Jack Dennison of Normanton received a Distinguished Flying Medal (DFM) for carrying out night reconnaissance flights for the RAF across France and Germany.
His squadron took photographs from a Wellington Mark III aircraft and Sgt Dennison’s role was to spot any enemy within two seconds and shoot them down first.
The average life span for a rear gunner was only three weeks, but the grandfather-of-two went on to complete 30 missions and live until he was 89.
He dedicated years to the Poppy Appeal and was a former president of the Normanton, Altofts and Whitwood branch of the Royal British Legion (RBL), which will hold a military funeral for him next week.
His daughter Sue Eames of Altofts said: “He never talked about the war, but it was obvious that it had a great affect on him.
“He was a very proud man and the RBL meant so much to him. I remember our house being full of poppies.”
Although Mr Dennison remained modest about his war contribution, his actions were captured in memoirs written by fellow 69 Squadron navigator Flt Sgt Stan Phillips.
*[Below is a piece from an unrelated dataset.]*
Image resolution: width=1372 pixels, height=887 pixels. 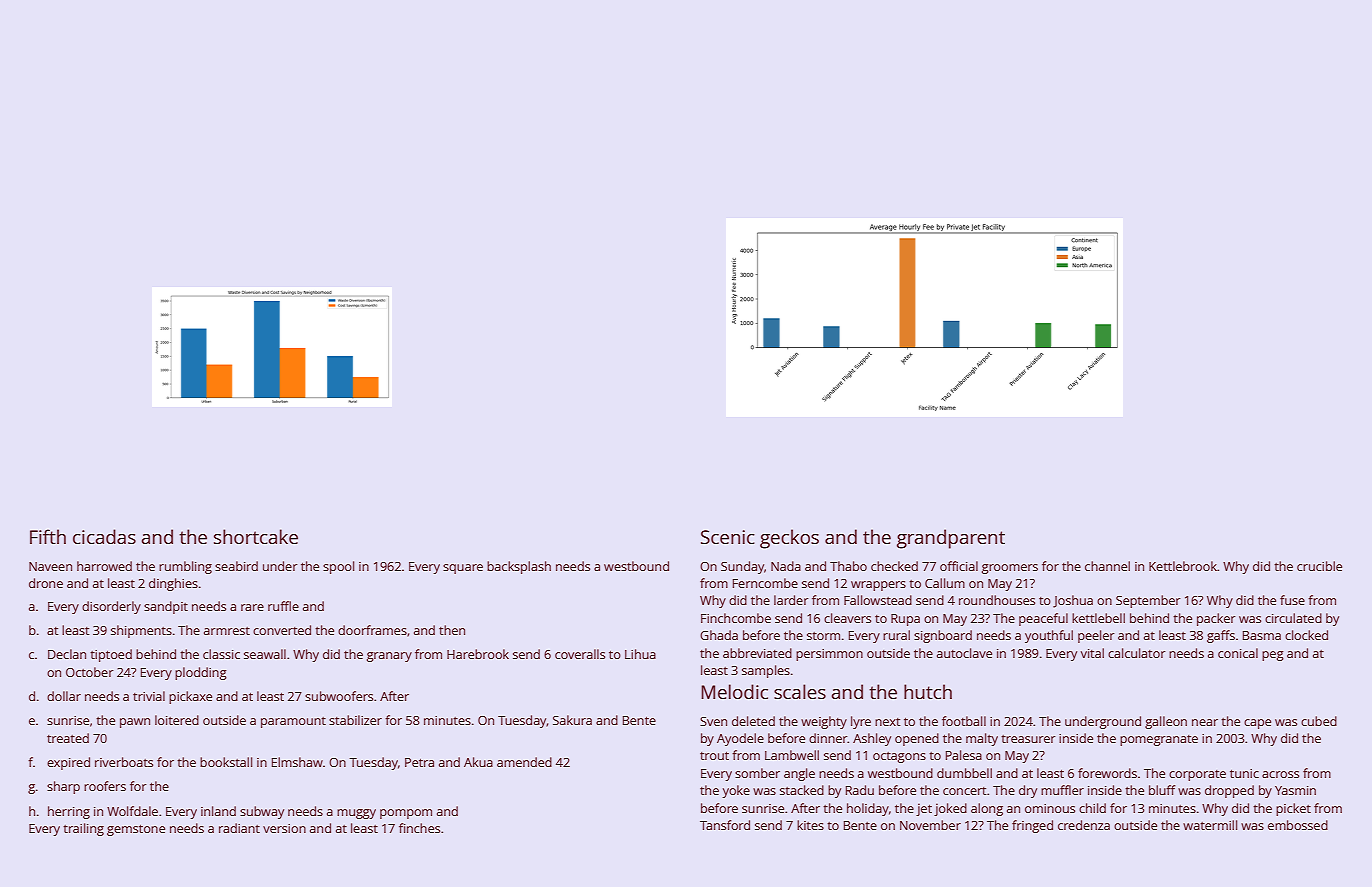 What do you see at coordinates (239, 828) in the screenshot?
I see `radiant` at bounding box center [239, 828].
Flt Sgt Phillips wrote: “His alertness, his eyesight, his steady nerves - was to be our two seconds separating here from eternity.”
Mr Dennison grew up on Snydale Road, Normanton, and lived with his late wife Ann on Castleford Road before moving around the country to get the best care possible for their late son Alan, who had cerebral palsy.
They returned to Snydale Road in 1967, where they lived for nearly 40 years. Mr Dennison later lived in Ripley Court, then The Chestnuts nursing home, where he died on Saturday, June 30.
He worked as a groundsman at Normanton Secondary Modern School, which is now Freeston Academy, and was head gardener in Haw Hill Park.
On Tuesday a funeral procession will leave The Chestnuts on Church Road, Altofts, at 11.30am, ahead of a service at Pontefract Crematorium at noon, where RBL members will form a guard of honour.